══ EXCERPTED DATA
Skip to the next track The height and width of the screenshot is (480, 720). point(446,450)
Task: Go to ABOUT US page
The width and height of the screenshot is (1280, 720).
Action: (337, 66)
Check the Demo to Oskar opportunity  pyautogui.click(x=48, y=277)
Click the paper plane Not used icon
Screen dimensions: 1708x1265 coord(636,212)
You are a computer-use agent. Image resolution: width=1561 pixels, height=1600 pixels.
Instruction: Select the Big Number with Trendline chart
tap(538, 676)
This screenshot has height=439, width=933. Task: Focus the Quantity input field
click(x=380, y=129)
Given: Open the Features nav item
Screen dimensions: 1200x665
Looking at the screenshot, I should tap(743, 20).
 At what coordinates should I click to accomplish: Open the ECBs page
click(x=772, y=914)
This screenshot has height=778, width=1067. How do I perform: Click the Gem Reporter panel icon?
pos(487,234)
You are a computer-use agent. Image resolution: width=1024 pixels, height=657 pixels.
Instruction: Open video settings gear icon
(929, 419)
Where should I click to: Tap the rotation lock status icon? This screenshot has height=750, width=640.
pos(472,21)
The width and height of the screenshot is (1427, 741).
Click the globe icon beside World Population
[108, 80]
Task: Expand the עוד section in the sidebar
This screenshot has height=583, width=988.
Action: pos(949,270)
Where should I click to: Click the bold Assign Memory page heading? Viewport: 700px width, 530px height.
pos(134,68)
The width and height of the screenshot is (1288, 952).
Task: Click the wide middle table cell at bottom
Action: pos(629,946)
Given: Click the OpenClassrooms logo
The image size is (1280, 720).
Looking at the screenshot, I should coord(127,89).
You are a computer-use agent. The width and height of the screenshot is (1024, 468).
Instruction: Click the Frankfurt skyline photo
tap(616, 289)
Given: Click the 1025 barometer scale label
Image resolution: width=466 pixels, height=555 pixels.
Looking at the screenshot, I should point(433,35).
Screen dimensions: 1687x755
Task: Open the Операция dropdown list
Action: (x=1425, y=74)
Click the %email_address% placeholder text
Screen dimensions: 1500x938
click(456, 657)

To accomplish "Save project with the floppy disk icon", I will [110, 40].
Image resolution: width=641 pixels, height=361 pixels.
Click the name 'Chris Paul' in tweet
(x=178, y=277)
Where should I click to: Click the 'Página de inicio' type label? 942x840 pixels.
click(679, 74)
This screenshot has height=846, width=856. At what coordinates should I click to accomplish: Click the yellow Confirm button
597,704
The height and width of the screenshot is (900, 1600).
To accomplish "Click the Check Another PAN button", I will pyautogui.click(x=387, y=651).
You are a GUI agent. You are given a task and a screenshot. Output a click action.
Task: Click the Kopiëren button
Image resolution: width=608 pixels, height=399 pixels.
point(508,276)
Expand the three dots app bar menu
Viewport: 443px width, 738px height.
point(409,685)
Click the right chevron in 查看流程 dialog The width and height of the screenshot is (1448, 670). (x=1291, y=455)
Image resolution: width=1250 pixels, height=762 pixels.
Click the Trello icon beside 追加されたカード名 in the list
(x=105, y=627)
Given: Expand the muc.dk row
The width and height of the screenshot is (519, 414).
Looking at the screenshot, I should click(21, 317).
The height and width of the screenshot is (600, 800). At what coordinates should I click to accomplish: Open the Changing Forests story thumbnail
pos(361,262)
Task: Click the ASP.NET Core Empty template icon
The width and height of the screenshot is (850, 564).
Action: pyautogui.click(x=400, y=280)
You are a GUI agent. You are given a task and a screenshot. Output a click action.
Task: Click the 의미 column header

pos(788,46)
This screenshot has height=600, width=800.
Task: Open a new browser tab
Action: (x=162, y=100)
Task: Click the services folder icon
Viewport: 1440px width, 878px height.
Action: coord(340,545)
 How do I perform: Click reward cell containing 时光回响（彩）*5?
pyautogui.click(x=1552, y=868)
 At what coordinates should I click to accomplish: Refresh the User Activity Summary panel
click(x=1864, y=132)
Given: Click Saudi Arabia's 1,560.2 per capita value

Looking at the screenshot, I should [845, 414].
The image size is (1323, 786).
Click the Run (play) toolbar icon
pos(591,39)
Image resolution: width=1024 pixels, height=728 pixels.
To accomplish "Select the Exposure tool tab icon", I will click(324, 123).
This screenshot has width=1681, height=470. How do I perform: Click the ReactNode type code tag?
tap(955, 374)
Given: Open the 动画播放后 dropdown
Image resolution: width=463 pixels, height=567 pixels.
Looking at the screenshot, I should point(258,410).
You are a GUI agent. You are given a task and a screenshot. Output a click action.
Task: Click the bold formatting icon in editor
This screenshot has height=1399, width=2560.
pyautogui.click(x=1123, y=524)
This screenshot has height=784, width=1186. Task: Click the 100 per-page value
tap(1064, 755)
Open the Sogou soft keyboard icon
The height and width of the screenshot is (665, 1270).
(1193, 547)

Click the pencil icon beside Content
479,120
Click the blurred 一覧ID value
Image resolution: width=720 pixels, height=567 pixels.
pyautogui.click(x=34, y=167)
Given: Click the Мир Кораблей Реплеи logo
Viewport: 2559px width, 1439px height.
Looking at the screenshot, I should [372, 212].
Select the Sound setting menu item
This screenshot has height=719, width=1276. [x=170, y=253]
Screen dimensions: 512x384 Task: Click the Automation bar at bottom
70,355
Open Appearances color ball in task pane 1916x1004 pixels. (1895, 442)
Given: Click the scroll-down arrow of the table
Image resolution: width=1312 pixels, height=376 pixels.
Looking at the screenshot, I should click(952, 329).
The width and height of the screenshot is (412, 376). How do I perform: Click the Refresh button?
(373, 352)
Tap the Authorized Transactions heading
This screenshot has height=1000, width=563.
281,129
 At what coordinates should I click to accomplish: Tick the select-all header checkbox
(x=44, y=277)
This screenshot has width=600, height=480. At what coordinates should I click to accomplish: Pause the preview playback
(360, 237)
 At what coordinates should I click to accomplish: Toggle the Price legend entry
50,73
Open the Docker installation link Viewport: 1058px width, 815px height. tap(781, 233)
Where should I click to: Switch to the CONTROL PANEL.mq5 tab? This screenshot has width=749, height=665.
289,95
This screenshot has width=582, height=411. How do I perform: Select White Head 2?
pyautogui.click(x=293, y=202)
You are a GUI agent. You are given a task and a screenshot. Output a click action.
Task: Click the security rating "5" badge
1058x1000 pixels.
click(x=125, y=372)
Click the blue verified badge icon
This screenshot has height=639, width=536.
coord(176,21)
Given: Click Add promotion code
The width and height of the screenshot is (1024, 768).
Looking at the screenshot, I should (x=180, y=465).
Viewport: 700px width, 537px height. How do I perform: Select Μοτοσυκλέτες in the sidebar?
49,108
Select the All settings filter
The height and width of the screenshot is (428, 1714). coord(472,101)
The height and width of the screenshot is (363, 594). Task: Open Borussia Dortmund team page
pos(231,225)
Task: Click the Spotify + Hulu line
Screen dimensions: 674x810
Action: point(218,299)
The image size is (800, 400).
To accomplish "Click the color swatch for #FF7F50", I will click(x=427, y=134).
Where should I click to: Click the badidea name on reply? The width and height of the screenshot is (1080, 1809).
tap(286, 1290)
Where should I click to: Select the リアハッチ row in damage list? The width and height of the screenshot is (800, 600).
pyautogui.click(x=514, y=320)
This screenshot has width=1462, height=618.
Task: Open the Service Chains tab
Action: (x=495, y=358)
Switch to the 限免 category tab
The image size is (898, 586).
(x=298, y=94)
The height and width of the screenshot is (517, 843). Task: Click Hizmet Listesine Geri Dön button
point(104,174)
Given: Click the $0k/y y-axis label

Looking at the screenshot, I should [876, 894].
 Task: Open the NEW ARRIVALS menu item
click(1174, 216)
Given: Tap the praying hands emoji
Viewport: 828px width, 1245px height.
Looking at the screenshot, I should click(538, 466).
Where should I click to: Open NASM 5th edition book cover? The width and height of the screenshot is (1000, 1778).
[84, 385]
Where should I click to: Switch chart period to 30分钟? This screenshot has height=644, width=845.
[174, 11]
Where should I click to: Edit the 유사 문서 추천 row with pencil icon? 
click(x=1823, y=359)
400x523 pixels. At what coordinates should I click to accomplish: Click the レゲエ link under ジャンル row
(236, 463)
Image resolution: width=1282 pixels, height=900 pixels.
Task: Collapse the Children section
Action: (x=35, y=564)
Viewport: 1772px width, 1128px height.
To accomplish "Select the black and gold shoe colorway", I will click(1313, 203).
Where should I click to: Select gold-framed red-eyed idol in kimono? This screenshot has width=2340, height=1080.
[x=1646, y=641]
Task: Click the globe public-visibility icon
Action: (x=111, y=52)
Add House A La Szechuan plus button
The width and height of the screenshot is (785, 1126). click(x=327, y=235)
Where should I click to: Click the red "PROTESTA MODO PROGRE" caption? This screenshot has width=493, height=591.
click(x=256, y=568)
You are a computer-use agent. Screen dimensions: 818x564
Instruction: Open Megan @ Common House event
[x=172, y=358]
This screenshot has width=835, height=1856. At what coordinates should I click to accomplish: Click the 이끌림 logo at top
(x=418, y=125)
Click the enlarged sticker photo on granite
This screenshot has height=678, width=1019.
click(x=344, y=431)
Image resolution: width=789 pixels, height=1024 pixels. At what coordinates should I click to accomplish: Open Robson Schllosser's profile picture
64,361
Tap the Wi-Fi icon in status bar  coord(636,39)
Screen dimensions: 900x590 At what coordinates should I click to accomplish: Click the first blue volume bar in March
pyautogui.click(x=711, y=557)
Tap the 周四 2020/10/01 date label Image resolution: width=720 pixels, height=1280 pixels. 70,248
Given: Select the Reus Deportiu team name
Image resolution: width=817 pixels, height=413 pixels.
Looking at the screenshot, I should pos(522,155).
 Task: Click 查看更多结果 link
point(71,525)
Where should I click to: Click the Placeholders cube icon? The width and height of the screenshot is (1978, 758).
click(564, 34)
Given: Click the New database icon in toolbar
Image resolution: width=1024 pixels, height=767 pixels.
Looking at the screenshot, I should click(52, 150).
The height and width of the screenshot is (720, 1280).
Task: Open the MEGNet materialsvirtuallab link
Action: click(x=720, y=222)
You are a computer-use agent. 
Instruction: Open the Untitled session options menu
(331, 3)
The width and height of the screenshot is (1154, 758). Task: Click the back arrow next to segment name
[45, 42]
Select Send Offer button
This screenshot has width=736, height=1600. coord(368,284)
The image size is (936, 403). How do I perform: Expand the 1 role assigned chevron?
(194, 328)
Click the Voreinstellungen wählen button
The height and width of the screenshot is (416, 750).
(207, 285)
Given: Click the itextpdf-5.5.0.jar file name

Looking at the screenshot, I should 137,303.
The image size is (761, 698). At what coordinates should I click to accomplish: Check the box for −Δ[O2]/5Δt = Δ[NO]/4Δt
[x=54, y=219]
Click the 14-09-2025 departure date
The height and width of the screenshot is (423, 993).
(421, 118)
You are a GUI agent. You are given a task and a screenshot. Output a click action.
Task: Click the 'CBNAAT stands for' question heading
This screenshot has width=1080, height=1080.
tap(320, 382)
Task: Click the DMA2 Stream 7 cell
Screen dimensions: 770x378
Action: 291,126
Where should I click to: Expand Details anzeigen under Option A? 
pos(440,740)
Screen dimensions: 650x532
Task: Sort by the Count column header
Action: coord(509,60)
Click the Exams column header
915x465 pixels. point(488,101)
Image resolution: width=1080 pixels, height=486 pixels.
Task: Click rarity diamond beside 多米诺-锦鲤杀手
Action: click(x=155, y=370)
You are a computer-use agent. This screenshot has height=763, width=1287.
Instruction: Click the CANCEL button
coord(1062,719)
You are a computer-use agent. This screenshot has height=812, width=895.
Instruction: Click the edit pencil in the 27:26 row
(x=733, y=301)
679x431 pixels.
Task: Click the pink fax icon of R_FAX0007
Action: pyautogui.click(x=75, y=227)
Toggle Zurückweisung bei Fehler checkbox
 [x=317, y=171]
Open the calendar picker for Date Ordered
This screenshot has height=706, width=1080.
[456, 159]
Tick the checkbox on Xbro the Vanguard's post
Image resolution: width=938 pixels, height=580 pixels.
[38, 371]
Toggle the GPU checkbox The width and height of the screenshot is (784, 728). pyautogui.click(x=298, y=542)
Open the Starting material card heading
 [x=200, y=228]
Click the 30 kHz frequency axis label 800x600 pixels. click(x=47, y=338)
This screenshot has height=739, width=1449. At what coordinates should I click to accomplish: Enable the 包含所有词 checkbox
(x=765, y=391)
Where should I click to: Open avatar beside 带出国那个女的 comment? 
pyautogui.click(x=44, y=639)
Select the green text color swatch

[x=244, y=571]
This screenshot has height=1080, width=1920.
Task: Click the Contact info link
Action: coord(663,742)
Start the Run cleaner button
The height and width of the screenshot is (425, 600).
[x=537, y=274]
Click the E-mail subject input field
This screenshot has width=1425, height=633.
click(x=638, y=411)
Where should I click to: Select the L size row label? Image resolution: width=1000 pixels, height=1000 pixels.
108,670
════
TASK INSTRUCTIONS
Scan the lines above for "Image resolution: width=789" and for "Given: Click the New database icon in toolbar". Repeat exactly the line holding each of them and every line in between.

OUTPUT OF THE TASK
Image resolution: width=789 pixels, height=1024 pixels. At what coordinates should I click to accomplish: Open Robson Schllosser's profile picture
64,361
Tap the Wi-Fi icon in status bar  coord(636,39)
Screen dimensions: 900x590 At what coordinates should I click to accomplish: Click the first blue volume bar in March
pyautogui.click(x=711, y=557)
Tap the 周四 2020/10/01 date label Image resolution: width=720 pixels, height=1280 pixels. 70,248
Given: Select the Reus Deportiu team name
Image resolution: width=817 pixels, height=413 pixels.
Looking at the screenshot, I should pos(522,155).
 Task: Click 查看更多结果 link
point(71,525)
Where should I click to: Click the Placeholders cube icon? The width and height of the screenshot is (1978, 758).
click(564, 34)
Given: Click the New database icon in toolbar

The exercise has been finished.